No doubt, GPL had some influence. But I would hardly single it out as the force that ensured software stayed open. Software stayed open because "information wants to be free" [2], not because some authors wield copyright law like a weapon to be used against corporations.

[1]: https://opensource.com/article/19/4/history-mit-license

[2]: A popular phase based on a fundamental idea that predates software.

5 comments

The existence of permissive licenses like BSD or MIT does not show that copyleft was unimportant.Those licenses allowed code to remain open, but they also allowed it to be absorbed into proprietary products.

The GPL’s significance was that it changed the default outcome. At a time when software was overwhelmingly proprietary, it created a mechanism that required improvements to remain available to users and developers downstream.
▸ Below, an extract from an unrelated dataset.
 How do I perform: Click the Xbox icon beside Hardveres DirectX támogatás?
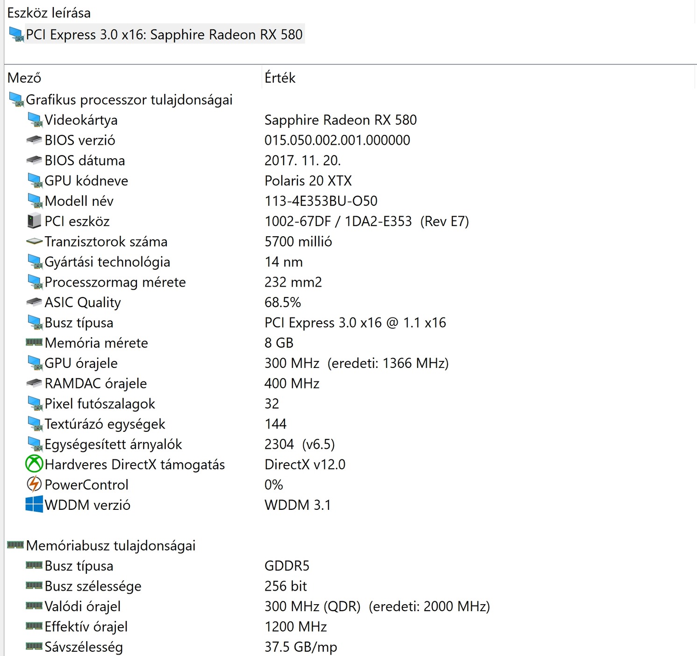[x=34, y=464]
Gcc was a massive deal for the reasons why compilers are free now today for example

I did not say it was unimportant. I said it was not the only important factor.
GPL was a response to Symbolics incorporating public domain into their software without giving back to the community (and Lisp Machines).
I’m not saying it’s the only force. But if it wasn’t instrumental what’s your take on the cause of proprietary software dominating until relatively recently?
You certainly made the case that the GPL was the only force, or at least ignored the contribution of alternative licenses.

I also wouldn't agree that proprietary software is in decline. There are niches where the OS, mobile apps, and games are almost entirely proprietary (and that is not changing any time soon). But the most damning problem is that all computer hardware now has multiple layers of subsystems with proprietary software components, even if the boot loader and beyond are ostensibly FOSS.

My take on the cause of proprietary software is "the bottom line". Companies want to sell products and they believe that it's easier to sell things that are not open source. Meanwhile, there are several counterexamples of commercial products that are also open source (not necessarily copyleft), including computer games. The cause of whatever decline you're seeing in proprietary software dominance is unlikely to be the GPL.

> You certainly made the case that the GPL was the only force

Nope.

The vast majority of running instances of operating systems are Linux or BSD. I don't think proprietary software has dominated for 15-20 years.

The two places it has won out thus far is in retail and SaaS. The environment of 1980 when most important software was locked behind proprietary licenses is quite far behind us.

Since Linux is GPL this seems to support my point.
Linux won against the multiple proprietary Unixes because it forced corporations to contribute back instead of keeping their secret sauce for themselves.
And same corporations are now pushing BSD license at every avenue just to avoid having to do that.
This confuses the economics of open source. It's easier to contribute changes upstream than maintaining a fork. A smart business decision is using permissively licensed software that is maintained by other teams (low maintenance cost) while contributing patches upstream when the need arises (low feature cost).

Bringing a fork in-house and falling behind on maintenance is a very bad idea. The closest I've ever come to that in industry was deploying a patch before the PR was merged.

Proprietary Unixes were literally that at the scale of an entire OS.
The downvotes on the above post are telling -- the GPL Bolsheviks are girding their loins. Myself, I am nostalgic for "information wants to be free" and find the Bolsheviks to embody a horseshoe alternative form of fascism who, somehow without cognizance of the irony, attempt to redefine the meaning of freedom.